The one above was disturbed by my dog on a morning walk after rain on a shady path in woods in late July, and the one below was on a wall early one morning, also in late July.
The Mottled beauty, Alcis repandata, overwinters as a small caterpillar on the stem of the foodplant. Foodplants include blackthorn, hawthorn, oak, birch, many other trees and shrubs and even some herbaceous plants. Eggs are laid in July, and the caterpillars hatch within days. The caterpillar feeds from August, hibernates over winter, then feed again till May. The caterpillar grows up to 40 mm long. It pupates in the soil in May, and adults emerge in June.
It is found near woodlands, on moors and in parks and gardens, and is common.
The Peppered moth, above, showing the colour variation, is found across Europe to Asia Minor, and is common in most areas of the U. K., and below one caught in north-east Scotland. The squares are 0.5 cm.
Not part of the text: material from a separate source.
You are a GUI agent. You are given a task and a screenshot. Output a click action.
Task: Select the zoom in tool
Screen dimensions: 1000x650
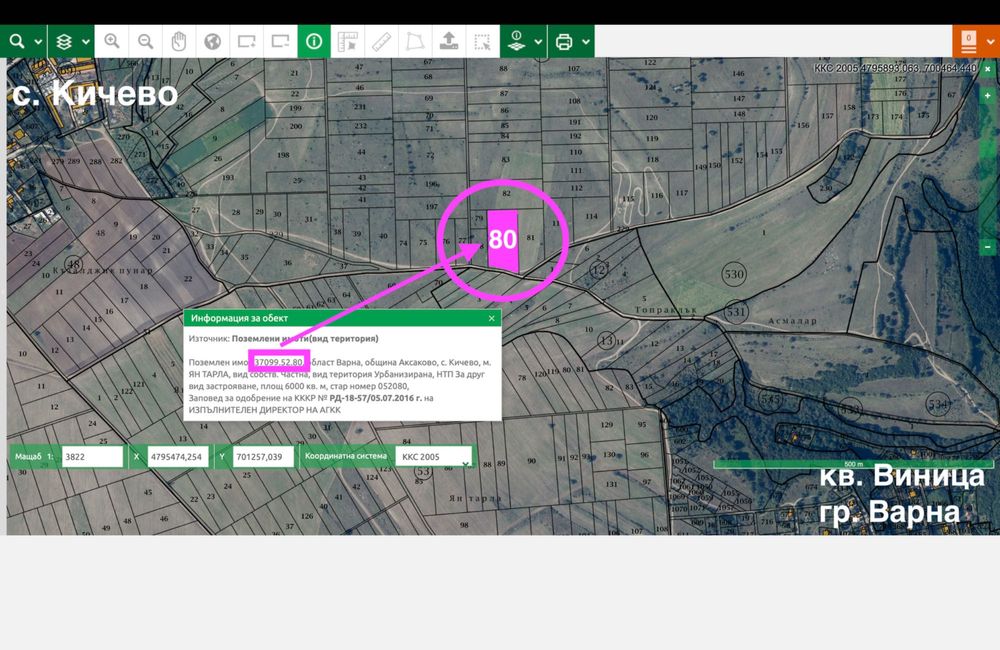click(112, 42)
The eggs are laid in June.
The caterpillar (above) grows up to 60 mm long, and is a purplish/brown or brownish/green. It is found in woodlands, parks gardens and hedgerows. Its foodplants include oak, silver birch, elm, beech, sallow and many other deciduous trees and shrubs. It feeds from July to September at night, and by day remains still and well camouflaged on the foodplant. In autumn it moves to ground level where it pupates (see empty pupal case below) in the soil at the base of the foodplant.
Adults emerge the following May. The adult forewing length is 22 - 28 mm. Darker adults are found more often in industrial areas, correlating with levels of atmospheric pollution
Ourapteryx sambucaria, the Swallow-tailed moth, above, is common and widespread in lowland Europe, and widespread in the U. K as far north as Aberdeenshire. It can be found in woodland and hedgerows. Its foodplants include hawthorn, blackthorn, elder, privet, ivy, and many more trees and shrubs.
Eggs are laid in batches on the underside of leaves in July. The caterpillars (see below) hatch in August, and feed all summer. Then hibernate in a crevice or crack of the foodplant, and start feeding again the following spring. The caterpillars tend to rest during the day, with their bodies held straight and rigid, resembling a twig, making them almost impossible to detect. Caterpillar length is up to 50 mm, and the body colour varies. By June the caterpillar makes a cocoon of silk and leaf fragments suspended under a twig and pupates.
The adults emerge in July. Forewing length is 22 - 30 mm. They are a pale lemon-yellow when alive, which fades to white after death. The female is usually larger than the male. They fly at dusk in parks, gardens and especially cemeteries.
The Lime speck pug moth, Eupithecia centaureata, is above. In the south there are two generations a year. It is common in England, Wales and lowland Scotland as well as the Hebrides, the Channel Islands and Ireland.
The caterpillar is seen from May - October. Its foodplants are mainly low-growing, and include, ragwort, mugwort, common knapweed, field scabious, yarrow, and Michaelmas daises. It feeds on the flowers of its foodplants. It is found in open habitats such as gardens, hedgerows, roadsides, open woodland and dunes. It overwinters as a pupa in loose earth and plant debris. Caterpillar length is up to 19 mm.
The adults fly from April - October in the south, and May - August further north. The adult forewing length is 10 - 12 mm.